Шрифт:
Интервал:
Закладка:
Однажды пупок, действительно, развязался. Пытаясь поднять мешок, папа упал в корчах на землю – грыжа. Женщины не смеялись, отвезли его после работы домой. Папа отлежался дня три и вновь пошел на работу, правда, тяжелых мешков один уже не таскал.
Это был один месяц активной более-менее нормальной жизни. Даже радость после большого горя.
Фронтовые сводки. Добровольцем в Латышскую дивизию
Сводки с фронта все поступали тревожные и призывали всех как одного встать на защиту Отечества. Появились плакаты в правлении колхоза и колхозном клубе «Родина-мать зовет!» «Смерть немецким оккупантам!», «Бей немецкую гадину!», «Спасай свою семью, свой дом, Родину-мать».

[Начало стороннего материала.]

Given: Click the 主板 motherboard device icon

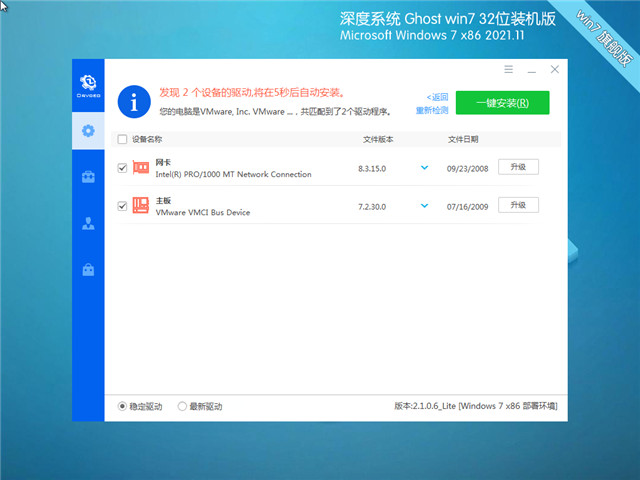Looking at the screenshot, I should 141,206.
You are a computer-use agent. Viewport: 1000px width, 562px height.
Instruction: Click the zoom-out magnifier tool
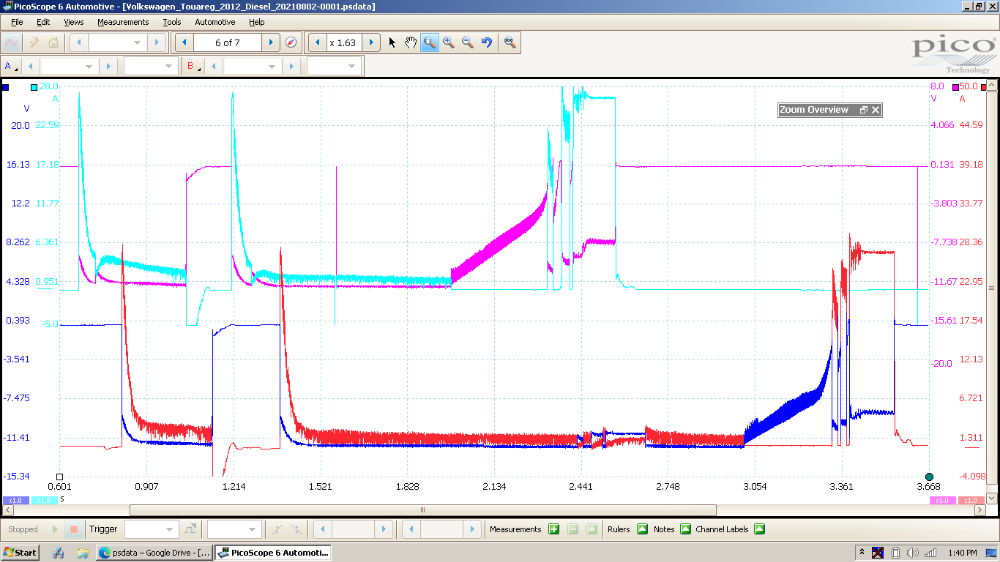pyautogui.click(x=467, y=43)
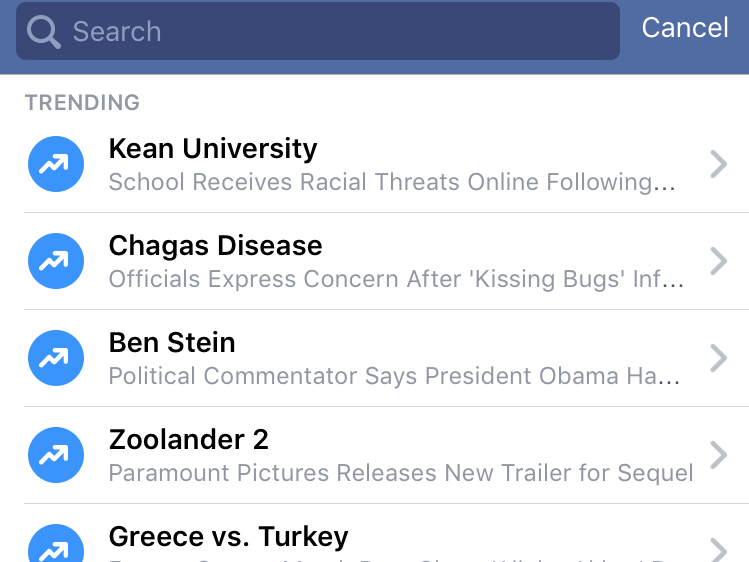
Task: Open Zoolander 2 chevron arrow
Action: pos(717,455)
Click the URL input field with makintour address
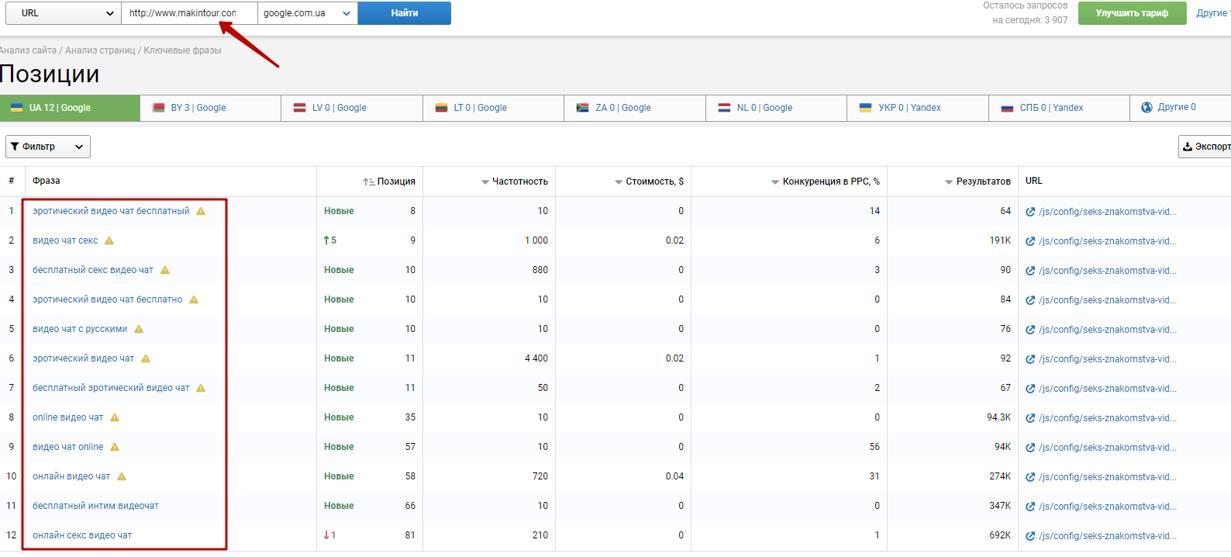This screenshot has height=557, width=1231. coord(188,13)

Самый трогательный лозунг для моего брата Алика был: «Все на фронт бить фашистского гада». Каждый день мобилизовали мужчин в РККА на фронт. Так в начале августа ушел и Николай Кулагин. Потом начали приходить похоронки о смерти на фронтах наших соседей. Крики, плач, стоны жен, детей, матерей, отцов стали каждый день слышны на улице и из домов. Стало грустно и страшно. В эти дни Алик написал в райком партии заявление с просьбой отправить его в формируемую латышскую стрелковую дивизию[1425]. 16 августа брата вызвали вместе с Юдой Лоткиным в Бутурлино к Бренгулю[1426] – представителю Латвии. Там оформили добровольцами на фронт. Алик вернулся домой и все рассказал. Мы места себе не находили. Но Алик ободрял нас. Он сказал: «Я вас вывел из Лудзы от фашистов, а теперь я должен помочь их разбить и отомстить за всех убитых. А потом приеду с победой к вам в Латвию, и будем жить лучше. Илька уже большой, работает хорошо. Папа будет работать с Илькой. Он уже весь колхоз знает». Алик пошел с Юдой Лоткиным к председателю колхоза Андрееву Андрею Андреевичу, попросил, чтобы нам дали лошадей на 20 августа для наших семей, провожающих добровольцев на станцию Смагино. Все это было сделано. 20 августа 1941 г[ода] состоялся отъезд моего брата в Латышскую дивизию. Проводы его живого в последний путь. Мы проводили все время вместе, не зная, что мы больше не увидим друг друга. А ведь это был мой самый любимый, преданный, красивый, смелый неповторимый братик Алик. Как я так вроде бы «легко» провожал его, надеясь на чудо. Но это было! Мама беспрерывно до проводов плакала, как бы его уже оплакивала. Папа ходил, складывал руки и ломал пальцы, все просил Б[о]га о спасении нас всех. Вот так проходили дни до проводов. Плач и стон дома нарастал, так как соседние семьи, получив похоронки, оплакивали своих родных и близких.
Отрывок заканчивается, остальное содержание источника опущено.